Felix Weingartner vermeldt in het tekstboekje, dat hij voor de samenstelling van zijn dichtwerk gebruik maakte van H. Herrigs ‘Geminianus’; wij hebben ons verwonderd, dat hij niet liet drukken in partituur of klavier-uittreksel: ‘mit Benutzung der musik von Richard Wagner’. Simpele reminiscenties worden hiermee niet bedoeld. Het is 't innerlijke leven en de geest welke zoo beslist Wagneriaansch zijn.

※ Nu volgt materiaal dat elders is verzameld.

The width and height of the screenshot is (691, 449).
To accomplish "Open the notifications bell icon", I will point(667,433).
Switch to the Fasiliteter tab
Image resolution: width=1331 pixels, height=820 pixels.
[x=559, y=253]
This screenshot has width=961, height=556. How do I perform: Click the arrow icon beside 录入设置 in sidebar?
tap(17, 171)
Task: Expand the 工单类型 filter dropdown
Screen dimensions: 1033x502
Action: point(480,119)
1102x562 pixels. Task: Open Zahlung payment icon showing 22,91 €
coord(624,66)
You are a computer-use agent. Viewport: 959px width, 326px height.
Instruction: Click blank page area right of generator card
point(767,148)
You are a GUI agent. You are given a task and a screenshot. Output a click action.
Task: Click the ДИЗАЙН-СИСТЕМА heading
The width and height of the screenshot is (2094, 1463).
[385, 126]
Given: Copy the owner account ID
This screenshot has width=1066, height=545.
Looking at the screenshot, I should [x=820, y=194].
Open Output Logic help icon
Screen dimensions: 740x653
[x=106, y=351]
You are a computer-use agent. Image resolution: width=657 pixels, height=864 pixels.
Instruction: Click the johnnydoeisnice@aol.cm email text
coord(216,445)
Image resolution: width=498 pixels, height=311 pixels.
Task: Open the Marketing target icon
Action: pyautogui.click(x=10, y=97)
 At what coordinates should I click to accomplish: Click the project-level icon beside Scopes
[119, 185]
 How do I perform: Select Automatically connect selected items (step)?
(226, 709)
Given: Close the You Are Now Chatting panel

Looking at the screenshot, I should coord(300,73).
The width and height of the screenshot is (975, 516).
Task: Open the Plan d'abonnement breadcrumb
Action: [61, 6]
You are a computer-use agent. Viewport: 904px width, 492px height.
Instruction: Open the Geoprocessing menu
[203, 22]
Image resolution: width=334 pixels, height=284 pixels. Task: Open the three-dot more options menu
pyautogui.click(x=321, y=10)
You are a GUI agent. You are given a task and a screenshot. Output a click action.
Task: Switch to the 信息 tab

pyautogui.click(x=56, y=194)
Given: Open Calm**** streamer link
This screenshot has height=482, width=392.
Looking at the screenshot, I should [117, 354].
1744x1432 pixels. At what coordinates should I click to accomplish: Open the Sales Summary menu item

Wij hadden eigenlijk moeten beginnen met Mej. Cateau Esser, de directrice der ‘Vereeniging tot beoefening van vocale en dramatische kunst’, die de bezwaarlijke en kostbare ensceneering der breedvoerige opera heeft aangedurfd, opgewerkt tot een mooi geheel met artistiek uiterlijk, die het orkest leidde, solisten en koor maar zich met al te groote reserve den ganschen avond onttrok aan het applaus van de talrijkbezoekers. Gerard Giesen-Hoos fungeerde als regisseur en speelde den Diocletiaan, en in beide rollen oogstte hij te recht lauweren. Hij acteert goed en uit de als karakter zeer weifelmoedig aangeduide figuur van den keizer, haalde hij meer dan er in zit; de heer Schilderman, Genesius, is een voortreffelijke tenor, nog wat malscher, meer verscheidenheid in de voordracht en men kan hem vergelijken met Jules Moes of Morrison. Mevrouw de Vries-Schilderman was wellicht te struisch als Pelagia, te weinig decadent voor een jonge Romeinsche, uit dat tijdvak, maar hare sopraan overgalmt een vol orkest en zij bezit dramatisch instinct. Claudia, de straatzangeres werd levendig uitgebeeld door Marie Jansen zoolang haar rol bleef bij het komische, hier het kluchtig Carmen-type. Dit had harmonischer gekund en af en toe minder aangedikt, doch het lag meer in 't bereik harer stem, en van haar aard docht ons, dan de liefdes-lyriek van het derde bedrijf, waar zij Genesius komt bekoren in de gevangenis. Wanneer we zeggen dat de heer A. Dirks als heraut beter zong dan Schumacher (beide bassen), dan is dit relatief gemeend daar Dirks een veel kleiner partij had dan Cyprianus, waardoor hij zijn kracht gemakkelijker kan concentreeren dan de ander. Het ballet is ingestudeerd door Maurice Polak en, zwierig gedanst in den nieuwen stijl; dat het deed denken aan het Tannhäuser-bacchanaal is de schuld van den componist. De bekoorlijke zinnelijkheid, welke deze dansen kleurde, hadden we wel gaarne genoten in het overige der vertooning; de burgers en burgeressen
zaten wat on-Romeinsch zwaar in de kleeren en de charme ging niet verder, dan de rijke costumeering. Dat de drie Gratiën bij voortduring detoneerden was ongelukkig toeval en een uitzondering, want ook nu bleek het beste der muzikale waarde van Mej. Essers uitvoering weer te liggen in de ensembles. En tevens in de orkest-begeleiding. Het Utrechtsch Stedelijk Orkest had een vrij zware taak, waarvan het zich uitmuntend heeft gekweten.